Collected data:
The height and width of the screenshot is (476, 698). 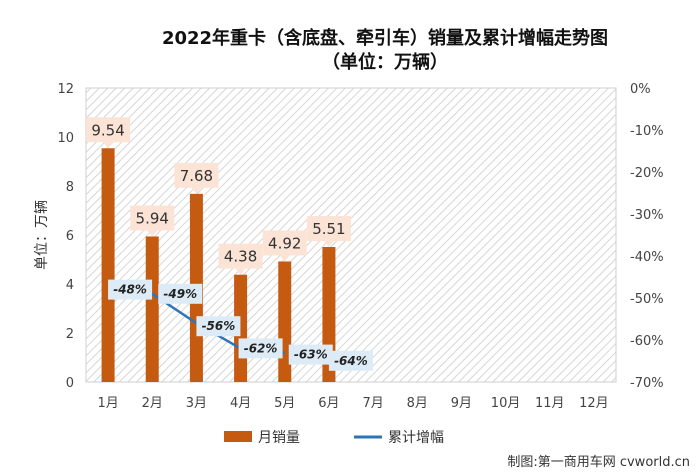 What do you see at coordinates (647, 132) in the screenshot?
I see `y-right-tick-label: -10%` at bounding box center [647, 132].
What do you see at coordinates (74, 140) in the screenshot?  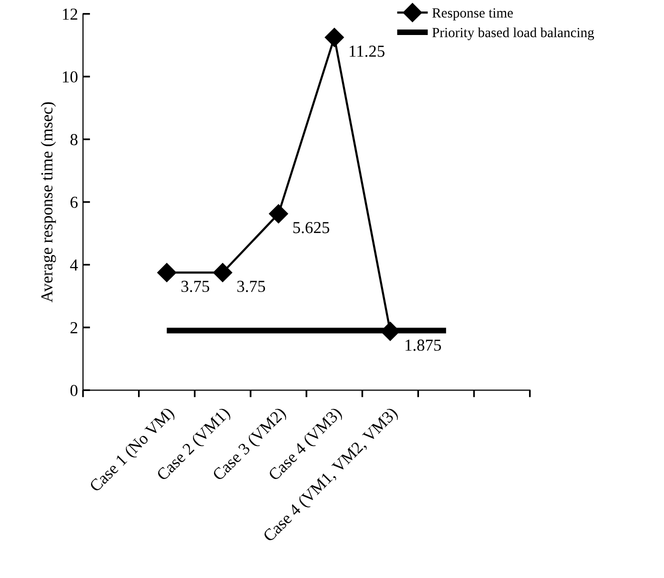 I see `y-tick-label: 8` at bounding box center [74, 140].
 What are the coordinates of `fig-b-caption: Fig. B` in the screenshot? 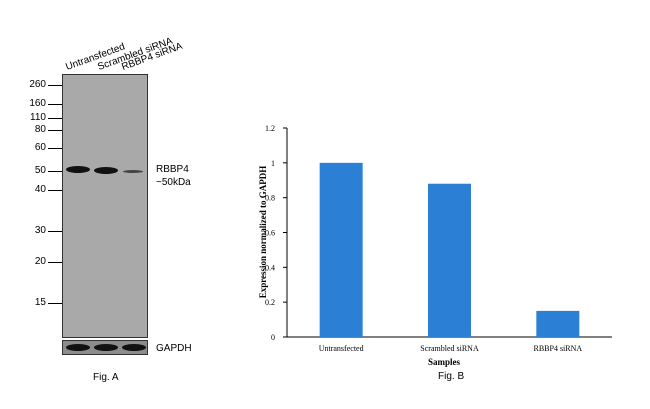 It's located at (452, 376).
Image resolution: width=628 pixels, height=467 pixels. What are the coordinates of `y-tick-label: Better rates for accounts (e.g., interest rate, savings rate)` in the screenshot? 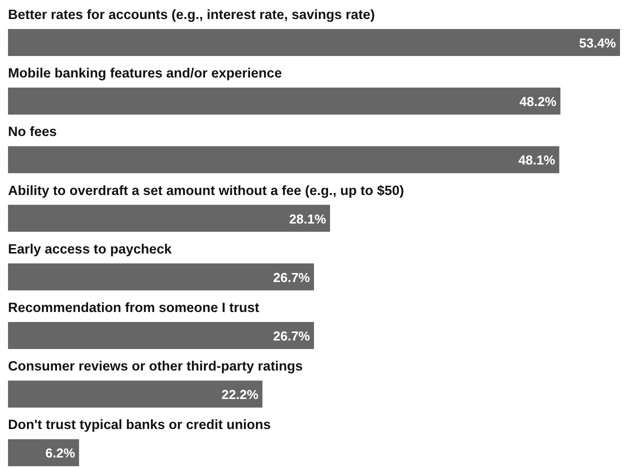 It's located at (192, 14).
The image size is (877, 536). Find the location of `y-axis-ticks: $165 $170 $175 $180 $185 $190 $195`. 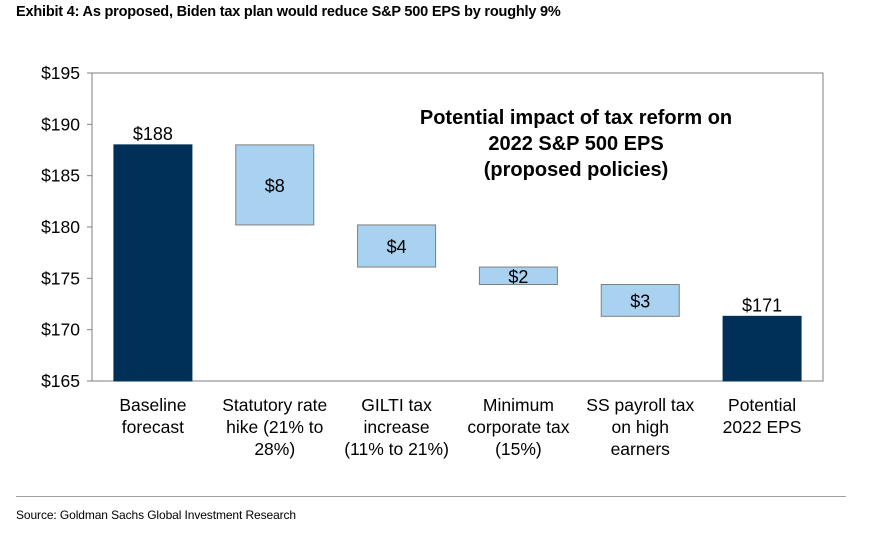

y-axis-ticks: $165 $170 $175 $180 $185 $190 $195 is located at coordinates (66, 227).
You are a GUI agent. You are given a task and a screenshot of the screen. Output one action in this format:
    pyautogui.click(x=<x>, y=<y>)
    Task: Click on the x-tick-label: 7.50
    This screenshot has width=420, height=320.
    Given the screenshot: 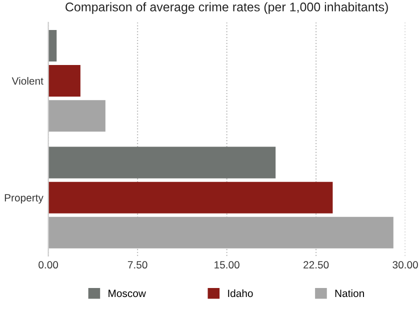 What is the action you would take?
    pyautogui.click(x=138, y=265)
    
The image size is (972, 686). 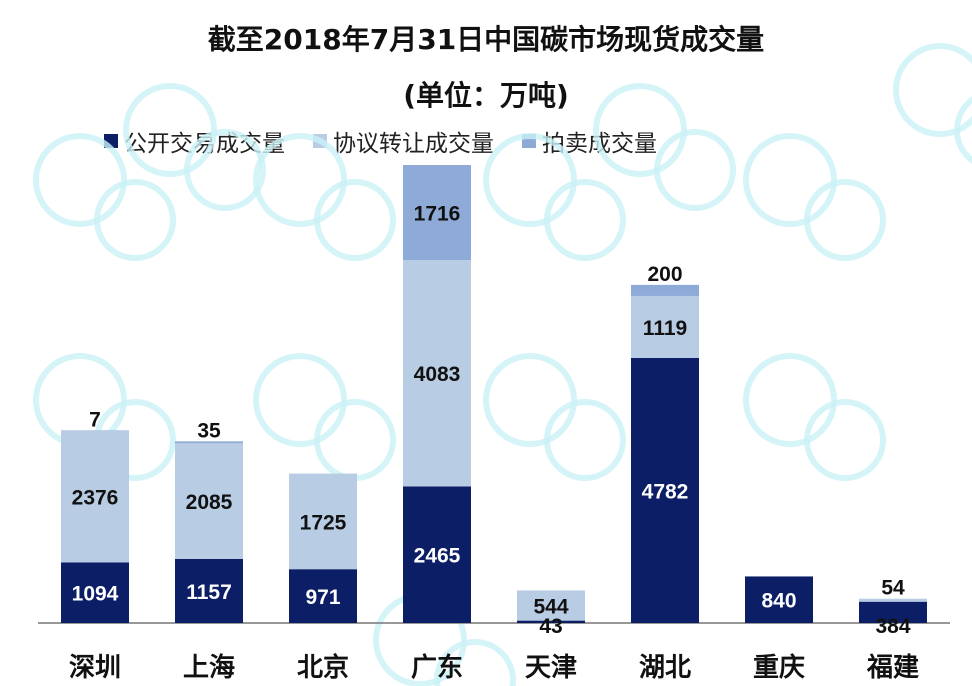 I want to click on data-label: 1157, so click(x=209, y=592).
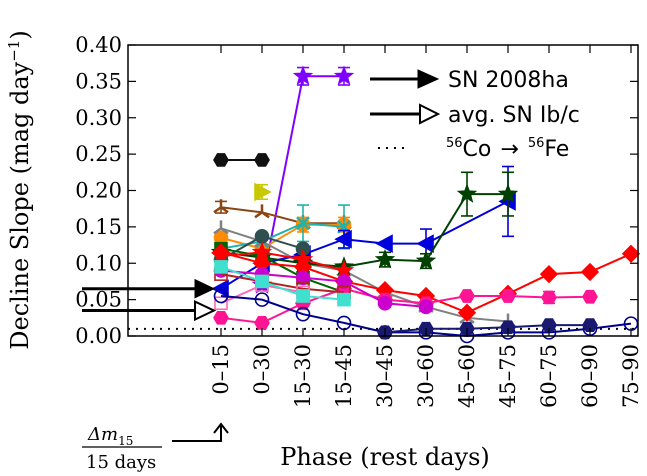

### TASK REQUIREMENTS
Starting with the line that contains "The image size is (877, 536)." and going on through the line that contains "y-axis-ticks: $165 $170 $175 $180 $185 $190 $195 is", output those lines of the entries as a Markdown table with the columns Row and Line, skipping blank lines. Leave the pictures out of the answer.

### THE ANSWER
| Row | Line |
|---|---|
| 1 | The image size is (877, 536). Find the location of `y-axis-ticks: $165 $170 $175 $180 $185 $190 $195`.  |
| 2 | y-axis-ticks: $165 $170 $175 $180 $185 $190 $195 is located at coordinates (66, 227). |